Article ID | Journal | Published Year | Pages | File Type |
---|---|---|---|---|
2808428 | Neuropeptides | 2008 | 12 Pages |
The present study was performed to characterize the differential molecular mechanisms of morphine and β-endorphin which are injected intracerebroventiricularly in mice. In the immunoblot assay, the increases of phosphorylated extracellular signal-regulated protein kinase (pERK) as well as phosphorylated calcium/calmodulin-dependent protein kinase IIα (pCaMK-IIα) expression induced by noxious stimuli were attenuated by intracerebroventricular (i.c.v.) β-endorphin pretreatment in the hypothalamus, but not by i.c.v. morphine pretreatment.

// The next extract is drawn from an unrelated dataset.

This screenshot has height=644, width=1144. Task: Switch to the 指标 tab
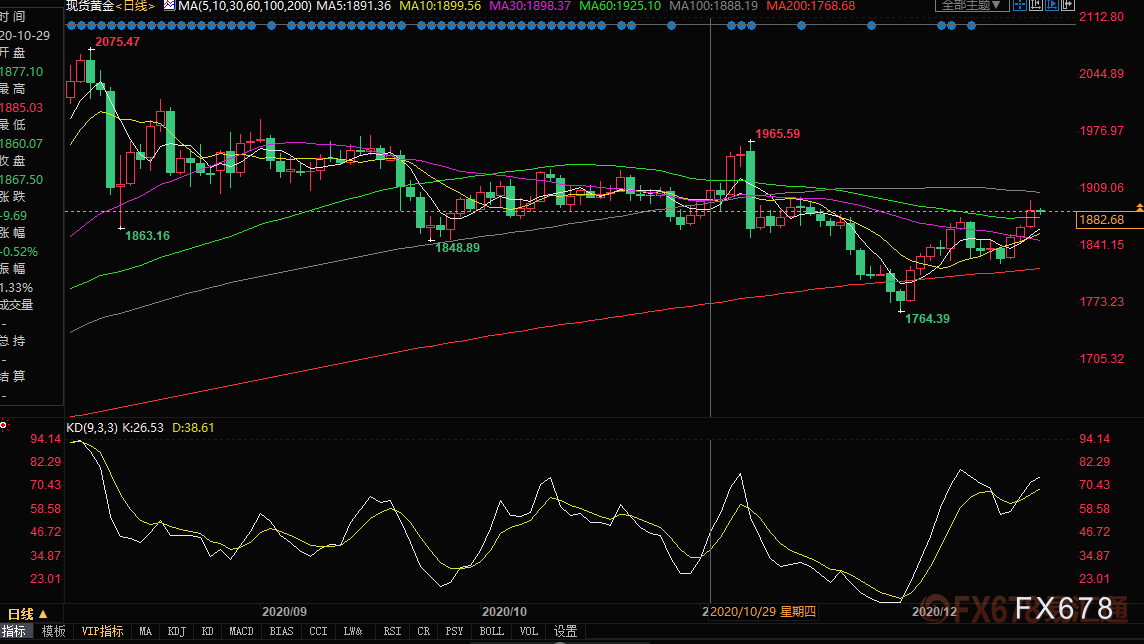tap(13, 631)
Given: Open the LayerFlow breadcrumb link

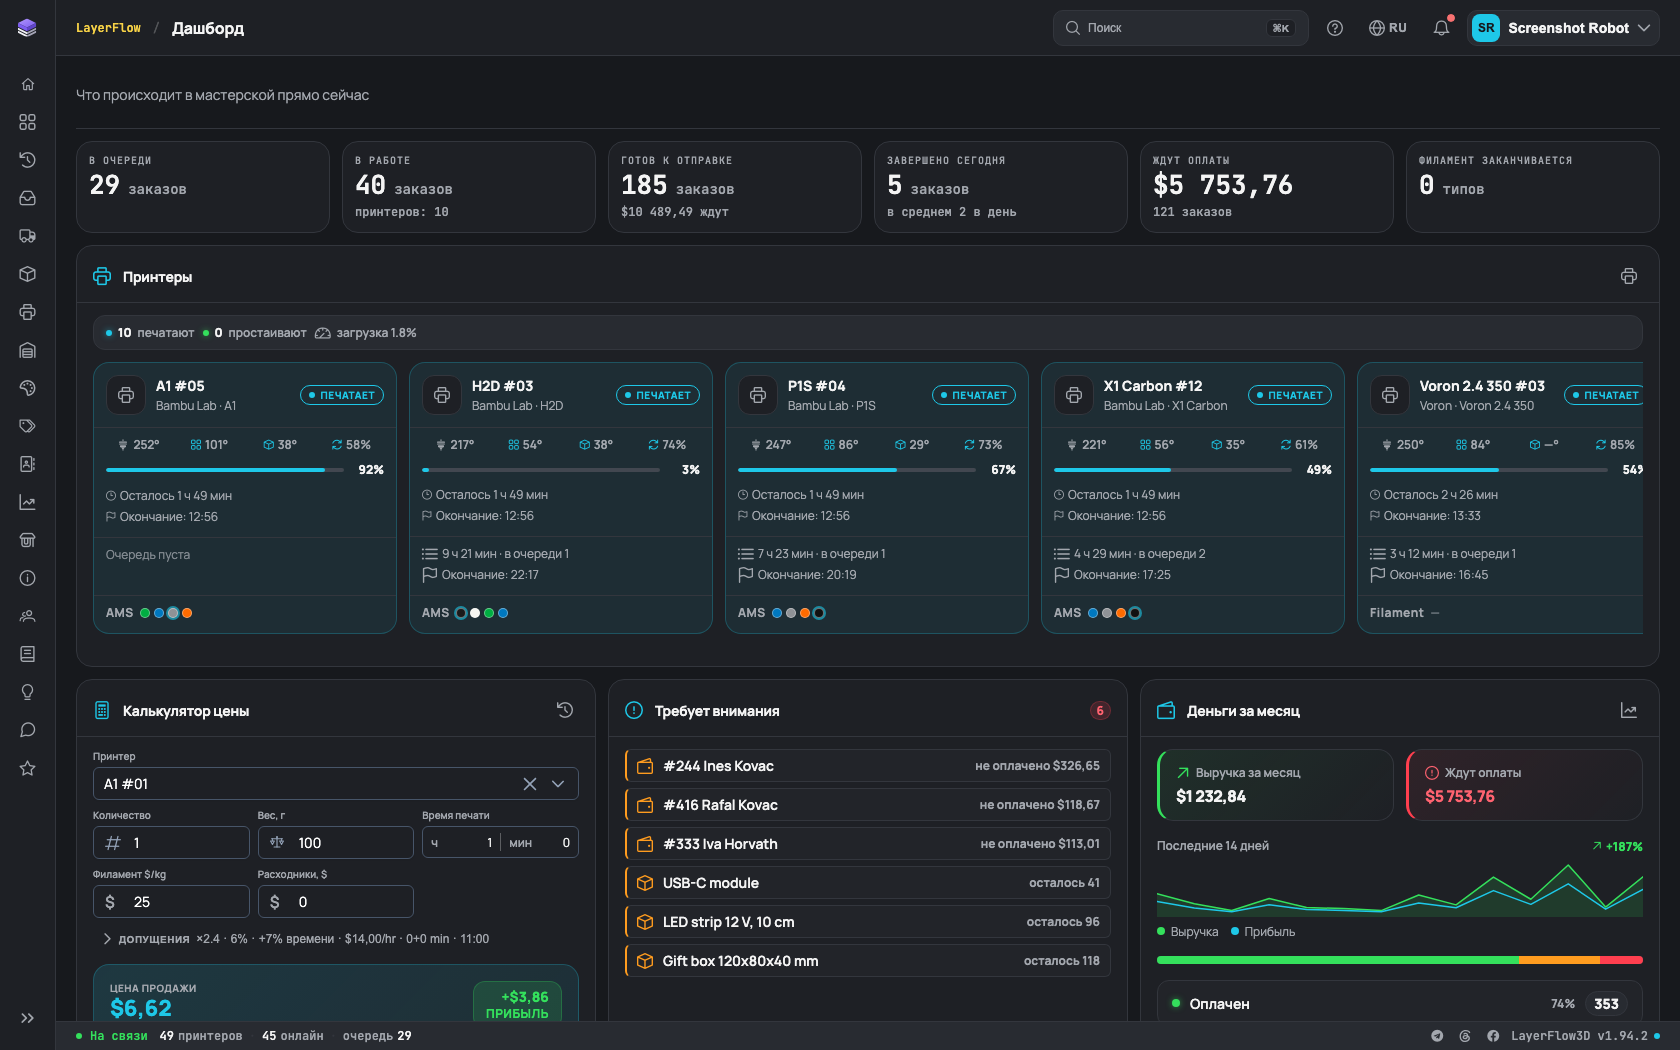Looking at the screenshot, I should coord(108,28).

In addition to these immunoblot results, immunohistochemical study also showed that the attenuation of pERK or pCaMK-IIα immunoreactivity elicited by i.c.v. pretreatment of β-endorphin mainly occurred in the paraventricular nucleus of the hypothalamus (PVN). We also investigated the effect of morphine and β-endorphin on pERK and pCaMK-IIα expression in the locus coeruleus (LC). I.c.v. injection of morphine significantly increased pERK as well as pCaMK-IIα expression in the locus coeruleus, while β-endorphin increased only pCaMK-IIα in the LC. In addition, β-endorphin significantly attenuated pERK expression induced by SP i.t. injection. These results suggest that the antinociceptive effects of supraspinally administered morphine and β-endorphin are involved with differentially intracellular signal transduction molecules-pERK, pCaMK-IIα in the PVN and the LC.